[Stored items]
□ □ □ □

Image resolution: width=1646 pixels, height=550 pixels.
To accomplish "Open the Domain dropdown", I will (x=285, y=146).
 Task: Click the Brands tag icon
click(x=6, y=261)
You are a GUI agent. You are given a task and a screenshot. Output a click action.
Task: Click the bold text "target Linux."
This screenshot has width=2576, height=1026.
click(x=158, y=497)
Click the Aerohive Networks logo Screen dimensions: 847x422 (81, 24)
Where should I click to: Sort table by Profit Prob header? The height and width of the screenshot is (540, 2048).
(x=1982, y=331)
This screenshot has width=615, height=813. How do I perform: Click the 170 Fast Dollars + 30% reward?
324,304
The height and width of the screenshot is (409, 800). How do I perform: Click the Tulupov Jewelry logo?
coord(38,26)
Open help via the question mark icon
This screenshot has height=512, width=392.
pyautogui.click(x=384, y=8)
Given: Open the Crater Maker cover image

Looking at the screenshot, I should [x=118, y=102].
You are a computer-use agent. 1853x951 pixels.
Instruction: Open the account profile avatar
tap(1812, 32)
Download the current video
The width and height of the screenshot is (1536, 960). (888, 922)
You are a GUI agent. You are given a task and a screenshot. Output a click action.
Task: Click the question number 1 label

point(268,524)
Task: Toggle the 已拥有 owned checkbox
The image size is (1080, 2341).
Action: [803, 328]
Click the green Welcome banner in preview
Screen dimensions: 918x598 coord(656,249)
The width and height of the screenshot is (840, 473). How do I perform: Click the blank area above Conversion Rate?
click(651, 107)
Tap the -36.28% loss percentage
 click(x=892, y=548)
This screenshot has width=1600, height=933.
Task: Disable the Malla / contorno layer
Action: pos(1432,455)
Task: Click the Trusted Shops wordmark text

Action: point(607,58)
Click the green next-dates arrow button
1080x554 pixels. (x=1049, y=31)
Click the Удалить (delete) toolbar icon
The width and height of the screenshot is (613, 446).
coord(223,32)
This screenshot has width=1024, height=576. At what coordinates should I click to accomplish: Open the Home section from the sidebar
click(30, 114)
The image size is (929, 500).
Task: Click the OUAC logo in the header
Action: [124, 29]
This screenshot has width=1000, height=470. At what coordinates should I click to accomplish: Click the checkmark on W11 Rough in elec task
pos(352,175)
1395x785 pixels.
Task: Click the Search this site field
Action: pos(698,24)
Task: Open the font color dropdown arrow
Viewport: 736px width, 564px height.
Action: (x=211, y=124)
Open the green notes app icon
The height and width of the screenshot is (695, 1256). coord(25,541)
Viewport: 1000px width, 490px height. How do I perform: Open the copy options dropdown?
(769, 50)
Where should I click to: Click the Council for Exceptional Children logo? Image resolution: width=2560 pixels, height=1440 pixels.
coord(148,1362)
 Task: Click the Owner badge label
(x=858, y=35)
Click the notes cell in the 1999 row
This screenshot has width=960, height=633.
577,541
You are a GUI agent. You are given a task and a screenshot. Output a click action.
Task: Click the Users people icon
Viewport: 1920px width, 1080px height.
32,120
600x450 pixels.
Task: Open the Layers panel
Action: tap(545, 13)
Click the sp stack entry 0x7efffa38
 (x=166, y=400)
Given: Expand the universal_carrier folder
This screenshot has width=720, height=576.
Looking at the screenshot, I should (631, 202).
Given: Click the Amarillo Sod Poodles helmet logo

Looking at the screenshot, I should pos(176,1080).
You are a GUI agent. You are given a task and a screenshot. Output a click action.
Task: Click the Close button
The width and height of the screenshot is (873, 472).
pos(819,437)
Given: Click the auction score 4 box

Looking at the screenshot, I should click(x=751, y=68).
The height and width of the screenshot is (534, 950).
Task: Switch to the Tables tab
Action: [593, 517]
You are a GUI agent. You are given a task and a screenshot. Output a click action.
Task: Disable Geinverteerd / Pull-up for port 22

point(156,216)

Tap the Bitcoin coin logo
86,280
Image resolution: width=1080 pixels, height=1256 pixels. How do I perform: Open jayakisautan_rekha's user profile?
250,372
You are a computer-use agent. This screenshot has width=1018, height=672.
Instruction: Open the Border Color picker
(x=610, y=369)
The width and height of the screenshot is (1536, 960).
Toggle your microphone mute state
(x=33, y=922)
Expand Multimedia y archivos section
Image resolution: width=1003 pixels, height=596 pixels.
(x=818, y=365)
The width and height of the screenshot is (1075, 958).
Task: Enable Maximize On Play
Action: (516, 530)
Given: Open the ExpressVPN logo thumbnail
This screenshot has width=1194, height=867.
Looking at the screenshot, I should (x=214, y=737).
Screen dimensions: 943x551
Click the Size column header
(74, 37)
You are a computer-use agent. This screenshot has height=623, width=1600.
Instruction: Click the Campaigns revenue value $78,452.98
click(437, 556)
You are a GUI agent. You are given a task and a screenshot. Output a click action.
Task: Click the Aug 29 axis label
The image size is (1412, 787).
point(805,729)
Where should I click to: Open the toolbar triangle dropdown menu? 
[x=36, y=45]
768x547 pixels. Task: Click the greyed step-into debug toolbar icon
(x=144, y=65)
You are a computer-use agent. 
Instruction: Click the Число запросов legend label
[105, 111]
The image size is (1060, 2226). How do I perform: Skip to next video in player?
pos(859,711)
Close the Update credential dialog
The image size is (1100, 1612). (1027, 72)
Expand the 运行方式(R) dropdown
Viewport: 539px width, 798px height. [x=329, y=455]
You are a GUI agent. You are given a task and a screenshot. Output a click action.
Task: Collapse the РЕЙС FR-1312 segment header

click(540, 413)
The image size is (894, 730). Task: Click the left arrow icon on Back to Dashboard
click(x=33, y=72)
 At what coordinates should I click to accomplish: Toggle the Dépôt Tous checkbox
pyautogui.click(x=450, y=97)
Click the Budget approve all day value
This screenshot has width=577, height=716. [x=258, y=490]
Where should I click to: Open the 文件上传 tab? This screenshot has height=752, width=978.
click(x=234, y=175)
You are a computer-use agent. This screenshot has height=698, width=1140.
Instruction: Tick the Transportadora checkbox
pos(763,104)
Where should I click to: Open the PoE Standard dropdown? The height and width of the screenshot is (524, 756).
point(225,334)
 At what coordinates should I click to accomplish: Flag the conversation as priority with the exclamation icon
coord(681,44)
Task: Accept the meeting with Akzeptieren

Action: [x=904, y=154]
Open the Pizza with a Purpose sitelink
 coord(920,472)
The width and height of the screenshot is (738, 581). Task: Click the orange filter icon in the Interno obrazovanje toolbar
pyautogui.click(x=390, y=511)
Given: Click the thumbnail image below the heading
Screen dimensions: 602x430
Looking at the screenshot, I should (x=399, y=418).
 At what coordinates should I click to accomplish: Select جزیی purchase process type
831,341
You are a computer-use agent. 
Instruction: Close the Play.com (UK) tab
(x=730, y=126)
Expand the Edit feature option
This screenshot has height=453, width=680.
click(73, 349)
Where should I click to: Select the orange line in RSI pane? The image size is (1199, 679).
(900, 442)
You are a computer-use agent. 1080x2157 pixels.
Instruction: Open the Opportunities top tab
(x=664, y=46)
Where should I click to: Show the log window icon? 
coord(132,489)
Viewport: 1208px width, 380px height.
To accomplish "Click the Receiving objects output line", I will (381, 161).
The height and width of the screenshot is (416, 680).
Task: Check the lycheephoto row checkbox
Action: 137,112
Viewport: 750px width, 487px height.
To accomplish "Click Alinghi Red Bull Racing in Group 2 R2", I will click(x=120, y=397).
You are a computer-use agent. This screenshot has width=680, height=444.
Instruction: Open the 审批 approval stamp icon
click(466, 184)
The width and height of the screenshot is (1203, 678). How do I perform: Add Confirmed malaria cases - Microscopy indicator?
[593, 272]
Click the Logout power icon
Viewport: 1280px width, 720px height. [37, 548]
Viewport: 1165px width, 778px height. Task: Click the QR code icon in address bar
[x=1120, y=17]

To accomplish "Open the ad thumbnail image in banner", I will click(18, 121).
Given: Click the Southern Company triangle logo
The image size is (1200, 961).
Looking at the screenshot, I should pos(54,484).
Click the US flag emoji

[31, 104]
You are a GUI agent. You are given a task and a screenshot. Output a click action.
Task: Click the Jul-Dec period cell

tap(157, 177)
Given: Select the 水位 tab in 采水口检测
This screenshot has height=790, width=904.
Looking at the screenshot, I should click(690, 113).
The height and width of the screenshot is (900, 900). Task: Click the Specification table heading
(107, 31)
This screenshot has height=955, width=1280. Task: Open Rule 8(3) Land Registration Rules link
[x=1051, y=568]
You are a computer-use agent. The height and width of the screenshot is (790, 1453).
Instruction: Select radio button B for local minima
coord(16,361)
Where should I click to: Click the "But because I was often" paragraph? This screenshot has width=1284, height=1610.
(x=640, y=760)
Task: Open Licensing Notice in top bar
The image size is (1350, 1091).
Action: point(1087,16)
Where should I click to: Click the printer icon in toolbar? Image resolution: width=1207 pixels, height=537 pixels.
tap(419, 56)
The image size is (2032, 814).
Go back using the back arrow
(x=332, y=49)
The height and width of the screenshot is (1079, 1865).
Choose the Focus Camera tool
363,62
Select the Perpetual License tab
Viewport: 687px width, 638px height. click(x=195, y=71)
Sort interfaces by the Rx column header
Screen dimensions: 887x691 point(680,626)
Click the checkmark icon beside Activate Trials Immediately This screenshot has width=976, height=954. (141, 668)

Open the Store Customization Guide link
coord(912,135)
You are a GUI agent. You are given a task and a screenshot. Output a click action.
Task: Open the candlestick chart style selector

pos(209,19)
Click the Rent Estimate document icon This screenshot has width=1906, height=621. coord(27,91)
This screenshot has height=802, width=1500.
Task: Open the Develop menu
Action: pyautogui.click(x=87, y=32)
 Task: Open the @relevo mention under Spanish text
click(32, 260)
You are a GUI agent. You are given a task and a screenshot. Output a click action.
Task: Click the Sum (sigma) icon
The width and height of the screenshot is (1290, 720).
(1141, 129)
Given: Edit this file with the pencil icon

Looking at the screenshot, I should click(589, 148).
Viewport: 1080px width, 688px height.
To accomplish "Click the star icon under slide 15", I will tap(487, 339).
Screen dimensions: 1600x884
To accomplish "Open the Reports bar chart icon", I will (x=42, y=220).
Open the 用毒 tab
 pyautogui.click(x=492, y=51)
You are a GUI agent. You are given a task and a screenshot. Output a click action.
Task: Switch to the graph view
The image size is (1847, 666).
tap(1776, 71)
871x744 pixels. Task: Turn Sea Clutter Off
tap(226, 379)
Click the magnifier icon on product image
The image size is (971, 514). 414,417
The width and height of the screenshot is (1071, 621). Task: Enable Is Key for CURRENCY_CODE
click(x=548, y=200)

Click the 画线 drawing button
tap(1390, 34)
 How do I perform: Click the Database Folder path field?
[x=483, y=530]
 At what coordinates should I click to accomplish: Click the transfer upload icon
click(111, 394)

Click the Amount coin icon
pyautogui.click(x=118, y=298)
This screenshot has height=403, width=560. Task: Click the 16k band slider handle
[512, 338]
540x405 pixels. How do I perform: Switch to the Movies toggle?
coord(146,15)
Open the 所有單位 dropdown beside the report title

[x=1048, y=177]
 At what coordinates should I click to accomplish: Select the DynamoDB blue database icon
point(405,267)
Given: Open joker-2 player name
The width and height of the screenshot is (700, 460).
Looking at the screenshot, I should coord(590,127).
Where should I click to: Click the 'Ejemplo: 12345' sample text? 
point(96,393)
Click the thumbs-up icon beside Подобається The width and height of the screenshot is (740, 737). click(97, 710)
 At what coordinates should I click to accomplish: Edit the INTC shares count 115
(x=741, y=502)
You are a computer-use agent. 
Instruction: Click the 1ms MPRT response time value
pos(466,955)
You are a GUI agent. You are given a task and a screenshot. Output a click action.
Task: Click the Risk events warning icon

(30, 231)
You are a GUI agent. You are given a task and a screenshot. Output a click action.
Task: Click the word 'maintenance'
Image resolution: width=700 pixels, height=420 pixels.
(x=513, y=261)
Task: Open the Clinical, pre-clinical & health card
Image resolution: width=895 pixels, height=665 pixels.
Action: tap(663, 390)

□ □ □ □

> _EXERCISE DIRECTIONS_
Across all the records, find the lines containing the word "thumbnail" and reproduce each one.

> _TASK SOLUTION_
Given: Open the ExpressVPN logo thumbnail
Given: Click the thumbnail image below the heading
To accomplish "Open the ad thumbnail image in banner", I will click(18, 121).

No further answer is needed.